Delicious Lemon Chicken Orzo Soup Recipe for Cozy Evenings, perfect for a heartwarming meal.
Prep Time 10 minutes
Cook Time 40 minutes
Total Time 50 minutes
Servings: 8 bowls
Course: Dinner
Cuisine: American
Calories: 280

Ingredients
  

Base Ingredients
  • 6 cups water
  • 3 cups chicken broth
  • 2 large chicken thighs or breast roasted or cooked
  • 1 cup uncooked dry orzo
  • 1 large yellow onion diced
  • 4 large carrots peeled and diced
  • 2 sticks celery minced
  • 8 cloves garlic pressed or minced
  • 2 teaspoons seasoning salt or sea salt
  • 1 teaspoon dried oregano
  • 1/2 teaspoon paprika
  • 1/2 teaspoon ground black pepper
  • 1/4 teaspoon ground turmeric
  • 1/4 teaspoon crushed red pepper flakes optional, for heat
Roux Ingredients
  • 2 tablespoons flour
  • 3 tablespoons unsalted butter
Finishing Touches
  • 1 large lemon juiced and zested
  • 1/4 cup fresh dill finely chopped
  • 1 tablespoon fresh parsley finely chopped
  • 1/4 cup heavy cream

Equipment

  • Large heavy-bottom pot
  • Dutch oven

Method
 

Cooking Instructions
  1. Season both sides of the chicken thighs with seasoning salt, paprika, turmeric, black pepper, and crushed red pepper flakes if desired. In a large heavy-bottom pot, heat a drizzle of olive oil over medium heat. Cook the chicken thighs for about 2 minutes on each side to render the fat and lightly brown them. Remove the chicken and set aside.
  2. In the same large Dutch oven or heavy-bottom pot, add enough olive oil to cover the bottom.
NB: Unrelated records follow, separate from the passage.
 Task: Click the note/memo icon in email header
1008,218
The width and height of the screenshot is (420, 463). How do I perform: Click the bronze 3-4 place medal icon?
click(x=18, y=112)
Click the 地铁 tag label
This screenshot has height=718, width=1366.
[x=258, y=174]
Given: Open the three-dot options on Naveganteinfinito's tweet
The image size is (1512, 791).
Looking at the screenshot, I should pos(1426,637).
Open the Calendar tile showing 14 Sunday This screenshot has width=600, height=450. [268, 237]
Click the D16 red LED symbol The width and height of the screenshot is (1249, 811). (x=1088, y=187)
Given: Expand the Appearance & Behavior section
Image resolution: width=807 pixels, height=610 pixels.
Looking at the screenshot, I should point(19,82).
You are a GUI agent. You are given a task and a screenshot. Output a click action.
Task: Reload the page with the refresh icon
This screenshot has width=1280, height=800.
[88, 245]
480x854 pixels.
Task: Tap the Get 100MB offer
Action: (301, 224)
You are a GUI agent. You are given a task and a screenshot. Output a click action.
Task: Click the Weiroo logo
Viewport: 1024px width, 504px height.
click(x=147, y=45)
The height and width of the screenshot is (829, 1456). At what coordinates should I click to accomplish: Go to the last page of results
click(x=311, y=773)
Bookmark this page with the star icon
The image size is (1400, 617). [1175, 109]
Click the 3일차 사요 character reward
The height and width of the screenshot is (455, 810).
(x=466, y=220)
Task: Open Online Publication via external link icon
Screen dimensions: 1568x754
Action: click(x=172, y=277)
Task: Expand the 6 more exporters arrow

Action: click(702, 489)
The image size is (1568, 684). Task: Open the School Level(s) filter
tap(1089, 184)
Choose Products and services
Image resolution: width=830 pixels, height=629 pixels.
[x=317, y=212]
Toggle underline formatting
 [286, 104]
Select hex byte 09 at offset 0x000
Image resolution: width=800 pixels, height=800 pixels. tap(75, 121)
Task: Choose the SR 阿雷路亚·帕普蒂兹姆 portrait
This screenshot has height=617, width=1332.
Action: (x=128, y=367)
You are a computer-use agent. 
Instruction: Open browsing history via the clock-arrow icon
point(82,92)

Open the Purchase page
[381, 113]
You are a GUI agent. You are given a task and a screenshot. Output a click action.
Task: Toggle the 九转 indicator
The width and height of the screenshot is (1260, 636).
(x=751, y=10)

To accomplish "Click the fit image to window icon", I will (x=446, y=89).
Add diced onion, carrots, celery, garlic, and the seasoning salt, paprika, turmeric, black pepper, crushed red pepper flakes, and dried oregano. Cook over medium heat for about 5 minutes, stirring frequently until the vegetables are fragrant and translucent. Add the unsalted butter and then sprinkle the flour over the vegetables, stirring constantly to combine. Cook for 1-2 minutes until the mixture thickens slightly.
  3. Rinse and dry the lemon thoroughly. Zest the lemon and then juice it into a small bowl. Set aside the lemon zest and juice for later use.
  4. Pour in the water and chicken broth to the pot with the vegetable roux. Bring the mixture to a boil, then reduce heat to medium-high and simmer for 25-30 minutes. If you cooked raw chicken in step 1, add it back to the pot now, simmering for 20-25 minutes. Remove the chicken afterward and shred it into small pieces.
  5. Return shredded or pre-cooked chicken to the pot. Add the uncooked orzo pasta and the lemon juice and zest. Simmer for an additional 15-20 minutes, stirring frequently to prevent the orzo from sticking. The orzo should be tender and expanded but not mushy.
  6. Turn off the heat once the orzo is cooked. Stir in the heavy cream, fresh dill, and fresh parsley. Add more dill to taste for a vibrant herbal note. If lemon peels were used, remove them before serving. Adjust salt levels to taste, considering the saltiness of broth and chicken.

Nutrition

Serving: 1bowlCalories: 280kcalCarbohydrates: 28gProtein: 20gFat: 10g

Notes

This soup works beautifully for weeknight dinners, meal prep, or even outdoor entertaining sessions.